Chapter 6 Figure 6

Correlation of bacterial genera with SCFA metabolites. Spearman’s correlation was carried out on all the samples with matching ASV (≥4,528 reads) and SCFA data. Relative abundance values of SCFAs and genera were used for correlation. Only genera with significant correlations are displayed (adjusted p-value (fdr) <0.05), all correlation values between the SCFAs and these genera are displayed. The y-axis represents the SCFA metabolites. The x-axis represents the genera of bacteria (based on 16S rRNA gene sequences). Red and blue indicate positive and negative correlation, respectively.

Created with assistance of tutorial: https://microbiome.github.io/tutorials/Heatmap.html

6.1 Libraries

library(microbiome)
library(phyloseq)
library(dplyr)
library(reshape2)
library(DT)
library(funrar)

6.2 Preprocess tables

#load in phyloseq object
load("./data/preprocess_physeq")
#subset samples to remove rnalater unwashed samples
physeq <- 
  subset_samples(physeq, !(RNAlater_washed_status == "unwashed"))
#Subset samples to remove samples with NA lipid info
physeq <- subset_samples(physeq, !(Formate.MM. == "NA"))
#Remove anything that is not bacteria
physeq <- subset_taxa(physeq, Phylum != "Bacteria")

#Clostridium
#Get logical vector to know which rows 
clos_subset_vector <- as.vector(replace((tax_table(physeq)[,"Genus"] == "Clostridium"), 
        is.na(tax_table(physeq)[,"Genus"] == "Clostridium"),
        FALSE))
#Extract taxa names
clos_taxa_names <- taxa_names(physeq)[clos_subset_vector]
#Make new genus names for clositriudm
clos_new_genus_name <- paste(tax_table(physeq)[clos_taxa_names,"Family"], 
                             tax_table(physeq)[clos_taxa_names,"Genus"], 
                             sep = "_")

----------------

Brief 1 :: In the SCFA correlation chapter, what do the colors red and blue indicate?
Brief 2 :: Transcribe the SCFA correlation chapter word for word, starting at "Correlation of bacterial" and ending at "negative correlation, respectively.".
Brief 3 :: Go on with the SCFA correlation chapter from the point where it stops.

Listed records ::
----------------

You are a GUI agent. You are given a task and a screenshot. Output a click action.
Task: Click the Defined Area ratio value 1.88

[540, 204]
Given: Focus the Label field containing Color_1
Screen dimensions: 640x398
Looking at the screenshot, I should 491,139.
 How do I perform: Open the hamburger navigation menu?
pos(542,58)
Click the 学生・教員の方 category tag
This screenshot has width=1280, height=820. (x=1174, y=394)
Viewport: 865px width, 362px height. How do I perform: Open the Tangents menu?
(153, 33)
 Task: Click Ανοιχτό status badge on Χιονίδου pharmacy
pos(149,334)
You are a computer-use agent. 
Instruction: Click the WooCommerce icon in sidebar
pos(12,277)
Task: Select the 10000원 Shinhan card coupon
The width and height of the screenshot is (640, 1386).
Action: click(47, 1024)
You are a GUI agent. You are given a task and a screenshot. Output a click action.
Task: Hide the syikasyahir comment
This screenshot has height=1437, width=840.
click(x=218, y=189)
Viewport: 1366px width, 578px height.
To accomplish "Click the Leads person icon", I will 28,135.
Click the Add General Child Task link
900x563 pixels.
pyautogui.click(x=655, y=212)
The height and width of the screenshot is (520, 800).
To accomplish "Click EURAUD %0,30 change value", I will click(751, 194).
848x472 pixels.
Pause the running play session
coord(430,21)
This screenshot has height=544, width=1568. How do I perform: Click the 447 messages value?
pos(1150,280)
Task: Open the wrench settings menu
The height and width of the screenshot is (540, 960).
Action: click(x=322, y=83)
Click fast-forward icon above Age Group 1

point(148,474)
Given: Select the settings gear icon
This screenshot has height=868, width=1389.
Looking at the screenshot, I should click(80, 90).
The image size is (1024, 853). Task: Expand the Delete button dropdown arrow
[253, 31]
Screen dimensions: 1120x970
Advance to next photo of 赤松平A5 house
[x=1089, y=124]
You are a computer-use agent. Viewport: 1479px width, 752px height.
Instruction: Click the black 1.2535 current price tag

----------------

Reply 1 :: Red indicates a positive correlation and blue a negative correlation.

Reply 2 ::
Correlation of bacterial genera with SCFA metabolites. Spearman’s correlation was carried out on all the samples with matching ASV (≥4,528 reads) and SCFA data. Relative abundance values of SCFAs and genera were used for correlation. Only genera with significant correlations are displayed (adjusted p-value (fdr) <0.05), all correlation values between the SCFAs and these genera are displayed. The y-axis represents the SCFA metabolites. The x-axis represents the genera of bacteria (based on 16S rRNA gene sequences). Red and blue indicate positive and negative correlation, respectively.

Reply 3 ::
tax_table(physeq)[clos_taxa_names,"Genus"] <- clos_new_genus_name
#Ruminococcus
#Remove instances of square brackets
clos_subset_vector <- as.vector(replace((tax_table(physeq)[,"Genus"] == "[Ruminococcus]"), 
        is.na(tax_table(physeq)[,"Genus"] == "[Ruminococcus]"),
        FALSE))
#Remove []
clos_taxa_names <- taxa_names(physeq)[clos_subset_vector]
tax_table(physeq)[clos_taxa_names,"Genus"] <- "Ruminococcus"
#Get logical vector to know which rows 
clos_subset_vector <- as.vector(replace((tax_table(physeq)[,"Genus"] == "Ruminococcus"), 
        is.na(tax_table(physeq)[,"Genus"] == "Ruminococcus"),
        FALSE))
#Extract taxa names
clos_taxa_names <- taxa_names(physeq)[clos_subset_vector]
#Make new genus names for clositriudm
clos_new_genus_name <- paste(tax_table(physeq)[clos_taxa_names,"Family"], 
                             tax_table(physeq)[clos_taxa_names,"Genus"], 
                             sep = "_")
tax_table(physeq)[clos_taxa_names,"Genus"] <- clos_new_genus_name


#Convert to genus table
physeq <- aggregate_taxa(physeq, "Genus")
#COnvert to relative abundance
physeq_relabund <- microbiome::transform(physeq, "compositional")
#Extract genus table to a df
genus_df <- as.matrix(otu_table(physeq_relabund))
#transpose
genus_df_t <- as.matrix(t(genus_df))
#log10 the values
#genus_df_t_log10 <- log10(genus_df_t)

#extract lipid table
lipid_mat <- 
  as.matrix(meta(physeq)[,grepl(".MM.",colnames(meta(physeq)))])
#remove .MM. from colnames
colnames(lipid_mat) <- 
  gsub(pattern = ".MM.", replacement = "", colnames(lipid_mat))
#Remove "_b" from sample names
row.names(lipid_mat) <- gsub(pattern = "_b", replacement = "",
                             row.names(lipid_mat))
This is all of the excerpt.